Coffee Log, Year 2, Day 157

Hi.

Coffee: Maxwell House Master Blend, Office Coffee

I cooked a curry but really it was just some stuff I had lying around. An onion, two tomatoes, garbanzo beans, a healthy heaping of cardamom and turmeric. At first I had the burners too high so some of the onions caramelized, only they didn’t stop getting sweeter and burned black onto the pan. Too much of a good thing.

In the end, my makeshift curry matched the mood of the day: hot and scattered, but overall alright.

I talked to a guy who’d lost his job a few years ago. The company he worked for went under and out went his life savings. Since then he’s been building back up, and now he runs a few small businesses. He told me the worst decision he’d ever made was to do just one thing.

Later, I talked to a woman who’s just starting out. New job, new paycheck, looking for a way to build credit. She comes to me with a couple friends. I’ve met them all before, they move in a unit, they complement each other. Anyway, she’s got bigger dreams than I can help her with, but we have a long conversation about putting plans in motion, and she never stops being optimistic as she leaves for the door.

When I ate the curry, I couldn’t help picking out the different parts. I’d spear an onion or scoop a tomato. I had it all over rice. It was red and white and yellow, bits of green from some leftover edamame that snuck. I liked the colors. They looked good together, a complicated life.

For a moment, or a second, the pinched expressions of the cynical, world-weary, throat-cutting, miserable bastards we’ve all had to become disappears, when we’re confronted with something as simple as a plate of food.

Anthony Bourdain, Kitchen Confidential

Coffee Log, Day 344

Hi.

Coffee: Locomotive Blend, PennyCup Coffee

My head’s so stuffed with business things that I’m having trouble thinking what to write. I’m one of those new ‘most stuf’ oreos. There’s no room left in me.

How do you evaluate yourself? When I was six, I wanted to be a grocery store clerk. The coolest thing in the world was going to Food Lion with my mother. Then, a little later, I wanted to be a teacher. It felt good when teachers praised me. Figured I should give back.

Well I was a teacher and now I’m not. I think in the end it doesn’t really matter how you spend the time that makes you money. You need the money, that’s enough. There’s value in taking ownership.

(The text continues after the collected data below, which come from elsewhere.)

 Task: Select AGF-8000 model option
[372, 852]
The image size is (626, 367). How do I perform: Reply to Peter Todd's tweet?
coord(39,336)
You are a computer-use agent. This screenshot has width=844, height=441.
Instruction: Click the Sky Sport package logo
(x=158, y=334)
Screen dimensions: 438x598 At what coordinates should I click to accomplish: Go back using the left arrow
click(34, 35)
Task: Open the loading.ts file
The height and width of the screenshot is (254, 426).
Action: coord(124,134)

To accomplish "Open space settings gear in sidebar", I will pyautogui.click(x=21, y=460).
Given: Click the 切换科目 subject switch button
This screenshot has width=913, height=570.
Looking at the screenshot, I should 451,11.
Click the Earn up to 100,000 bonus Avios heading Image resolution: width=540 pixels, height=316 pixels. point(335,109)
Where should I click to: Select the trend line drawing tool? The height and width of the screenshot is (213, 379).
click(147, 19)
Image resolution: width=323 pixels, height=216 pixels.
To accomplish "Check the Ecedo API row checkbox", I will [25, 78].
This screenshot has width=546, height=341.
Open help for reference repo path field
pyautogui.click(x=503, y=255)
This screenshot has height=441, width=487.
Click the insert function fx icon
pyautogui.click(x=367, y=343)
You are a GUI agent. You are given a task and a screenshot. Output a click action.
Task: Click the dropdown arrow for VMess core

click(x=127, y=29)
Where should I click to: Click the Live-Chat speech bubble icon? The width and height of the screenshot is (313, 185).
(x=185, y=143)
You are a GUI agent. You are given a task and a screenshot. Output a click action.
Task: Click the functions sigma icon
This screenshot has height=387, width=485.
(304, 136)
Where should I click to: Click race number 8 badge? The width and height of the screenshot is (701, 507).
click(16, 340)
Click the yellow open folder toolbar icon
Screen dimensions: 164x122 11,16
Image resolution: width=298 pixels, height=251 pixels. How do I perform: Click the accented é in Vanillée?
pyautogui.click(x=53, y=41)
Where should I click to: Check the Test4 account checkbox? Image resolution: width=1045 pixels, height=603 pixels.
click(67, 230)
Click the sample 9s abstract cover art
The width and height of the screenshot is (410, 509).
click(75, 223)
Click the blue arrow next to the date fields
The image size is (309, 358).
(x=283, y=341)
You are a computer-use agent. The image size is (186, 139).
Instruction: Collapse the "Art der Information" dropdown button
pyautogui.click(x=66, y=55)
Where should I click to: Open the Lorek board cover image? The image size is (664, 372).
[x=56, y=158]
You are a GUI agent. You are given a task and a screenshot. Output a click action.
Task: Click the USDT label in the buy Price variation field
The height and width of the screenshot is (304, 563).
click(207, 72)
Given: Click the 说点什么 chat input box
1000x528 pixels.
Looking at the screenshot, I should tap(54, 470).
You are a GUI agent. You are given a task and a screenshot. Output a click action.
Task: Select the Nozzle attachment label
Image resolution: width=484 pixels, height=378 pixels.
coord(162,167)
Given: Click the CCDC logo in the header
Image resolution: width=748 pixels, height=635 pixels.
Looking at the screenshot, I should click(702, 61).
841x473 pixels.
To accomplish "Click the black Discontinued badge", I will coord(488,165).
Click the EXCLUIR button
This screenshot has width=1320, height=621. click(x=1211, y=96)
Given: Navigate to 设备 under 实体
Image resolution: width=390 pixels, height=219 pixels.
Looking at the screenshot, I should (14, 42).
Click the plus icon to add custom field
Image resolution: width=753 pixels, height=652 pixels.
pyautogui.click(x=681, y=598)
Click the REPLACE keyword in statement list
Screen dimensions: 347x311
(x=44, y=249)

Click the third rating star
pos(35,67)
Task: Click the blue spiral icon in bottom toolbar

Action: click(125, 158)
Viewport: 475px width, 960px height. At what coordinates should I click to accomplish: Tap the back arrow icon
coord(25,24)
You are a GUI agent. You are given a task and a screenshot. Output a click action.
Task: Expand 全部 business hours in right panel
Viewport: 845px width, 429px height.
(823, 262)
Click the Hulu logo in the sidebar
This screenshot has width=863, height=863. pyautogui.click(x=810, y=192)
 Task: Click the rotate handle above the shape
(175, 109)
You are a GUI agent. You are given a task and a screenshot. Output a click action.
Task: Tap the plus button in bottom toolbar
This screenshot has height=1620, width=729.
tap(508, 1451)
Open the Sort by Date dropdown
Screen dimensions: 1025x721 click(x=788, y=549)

There should be pride in being good at it. But the details are non-essential.

The first time I read Murakami was in tenth grade. I read ‘A Wild Sheep’s Chase.’ It was like singing with someone: it’s perfect, but you’d be embarrassed if anyone saw you going on like that. Anyway, the book was the first thing that made much sense to me. It wasn’t a goal or fancy title, it simply made me want to write. I stopped writing poetry the next year. I wrote my first short story two years after. And on, and on.

Who am I? Am I a banker? A writer? I don’t know.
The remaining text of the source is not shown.